I am still the "d" that wants her life to be filled with great memories. A life with little moments that not only remind me of who I am, where I came from, but what I hold in my heart to be true in my values and faith. A life filled with love, light and happiness. Life filled with a balance of everything this world has to offer me. 

However, with all that hasn't changed; allot has. And not because I wanted it to, or needed to, but I changed as life changed with me. I challenged my faith; had conversations with God that will always and only between him and I. I grew stronger in what I know, believe and call my faith. I am a woman of God who puts her life in his hands and yet also knows that God helps those who work to help themselves because they give themselves to him. He can show us a path; but it's up to ourselves to choose to walk that path; learning and living rather than complaining about the speed bumps along the way. 

I am the woman who found that dating and putting yourself out there isn't worth it with the wrong man. Then there is the friend who you have grown to know, become best friends, care about, then love. The friend that was there to listen as a complete stranger as I explained how everything happened in my life and reminds me of the moments in life that helped bring me to who I am today. The stranger that became a friend, then a best friend, and now someone that life holds a new adventure and meaning. Finding that life can have balance between two men that are held in a heart that I didn't think could grow and yet has expanded over time to hold both so close. 

I am "d". I am strong. Loving. Ever changing and yet remaining stead fast with everything I hold to be true that makes me, me. I can look back on life now and say, "Look where I came from. Look what I've done over these four years. Look at how with all the struggle, I worked to keep my head healed high." I am the person that if I could go back four years ago I would take that "d" that had crumbled to the floor and pick her up. I would force her to look at me and I would tell her this,

"You are stronger than you know. Right now feels like the end of the world and right now, it is. It's the close of something that you hold so dear and cherish with all your heart. But it's not the end. 

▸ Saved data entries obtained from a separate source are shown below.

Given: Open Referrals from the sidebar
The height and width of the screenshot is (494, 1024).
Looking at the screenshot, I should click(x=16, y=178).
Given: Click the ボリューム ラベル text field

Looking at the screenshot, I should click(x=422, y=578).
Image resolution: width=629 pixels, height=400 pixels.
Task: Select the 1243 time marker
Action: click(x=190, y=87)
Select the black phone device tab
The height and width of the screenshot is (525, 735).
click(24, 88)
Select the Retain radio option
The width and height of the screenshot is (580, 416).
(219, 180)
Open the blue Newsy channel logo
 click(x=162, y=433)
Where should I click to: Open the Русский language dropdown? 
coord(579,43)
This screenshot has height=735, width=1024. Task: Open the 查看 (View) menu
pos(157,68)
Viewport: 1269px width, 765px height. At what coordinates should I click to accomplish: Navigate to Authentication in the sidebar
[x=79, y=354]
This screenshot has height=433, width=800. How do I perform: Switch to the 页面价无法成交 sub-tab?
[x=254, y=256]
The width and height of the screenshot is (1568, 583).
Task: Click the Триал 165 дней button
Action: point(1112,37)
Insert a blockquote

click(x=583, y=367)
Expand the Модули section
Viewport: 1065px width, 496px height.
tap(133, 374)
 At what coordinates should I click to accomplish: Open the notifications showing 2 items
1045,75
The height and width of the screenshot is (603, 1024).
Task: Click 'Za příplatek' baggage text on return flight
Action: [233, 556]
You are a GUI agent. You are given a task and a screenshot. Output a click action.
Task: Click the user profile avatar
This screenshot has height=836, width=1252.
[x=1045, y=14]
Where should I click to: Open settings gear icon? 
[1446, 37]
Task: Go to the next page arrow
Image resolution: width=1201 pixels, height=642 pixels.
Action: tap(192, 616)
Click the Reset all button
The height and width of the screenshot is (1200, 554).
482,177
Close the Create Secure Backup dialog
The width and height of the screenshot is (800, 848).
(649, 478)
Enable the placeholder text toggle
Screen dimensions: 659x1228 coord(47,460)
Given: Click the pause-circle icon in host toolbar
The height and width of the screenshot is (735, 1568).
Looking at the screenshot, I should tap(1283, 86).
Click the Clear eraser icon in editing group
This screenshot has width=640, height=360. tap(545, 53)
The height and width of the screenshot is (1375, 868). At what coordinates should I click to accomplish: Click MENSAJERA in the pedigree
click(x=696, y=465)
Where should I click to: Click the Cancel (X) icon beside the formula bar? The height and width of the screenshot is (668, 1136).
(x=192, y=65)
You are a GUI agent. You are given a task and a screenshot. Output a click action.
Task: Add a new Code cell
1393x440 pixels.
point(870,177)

You have the most wonderful little boy who will lift you up when your down; I promise. His little smile will bring a level of joy back to your heart that you thought might never come back. But it will come back; over time. 

While you will struggle with friendship; they are still your friends and in time they will grow with you. They don't understand certain moments in your life, but that is because they have never gone through what you will go through. You will make it through this. 

There will be ups. There will be downs. There will battlegrounds that leave your knees bloody from praying so hard for things to change; for life to get easier and that physical pain that is held in your heart to subside. But it will. You will fight for it. And it might not feel worth the fight; but it will be. You will no longer be that girl that sits at the curb waiting for life to hand you what it holds for you. You will be the one that lights her path with a gallon of gas and a match stick. There will no more be waiting, you will take charge of all of your emotions and know what it feels like to feel in control again.

You will learn to love again and that man will respect you, Christopher and Ethan. He will be the one that opens your eyes to the fact that you and Ethan aren't the package deal like you thought you were - it's you, Ethan and Christopher. That man's love will show you what's it like to want to look forward and not down. His family will guide you in how you could only dream of being accepted by those around you who just a generation before went through something similar. That family will open your eyes in more ways than years of therapy will ever help. 

But besides all this - you will have to want to fight for all of it - and you will. At times you will think certain battles are lost while others you come out swinging. You will be amazed just how far you will come in life and in your own personal strengths. You will again know what it's like to love life from the inside out again. Just know. Four years later… you are ok."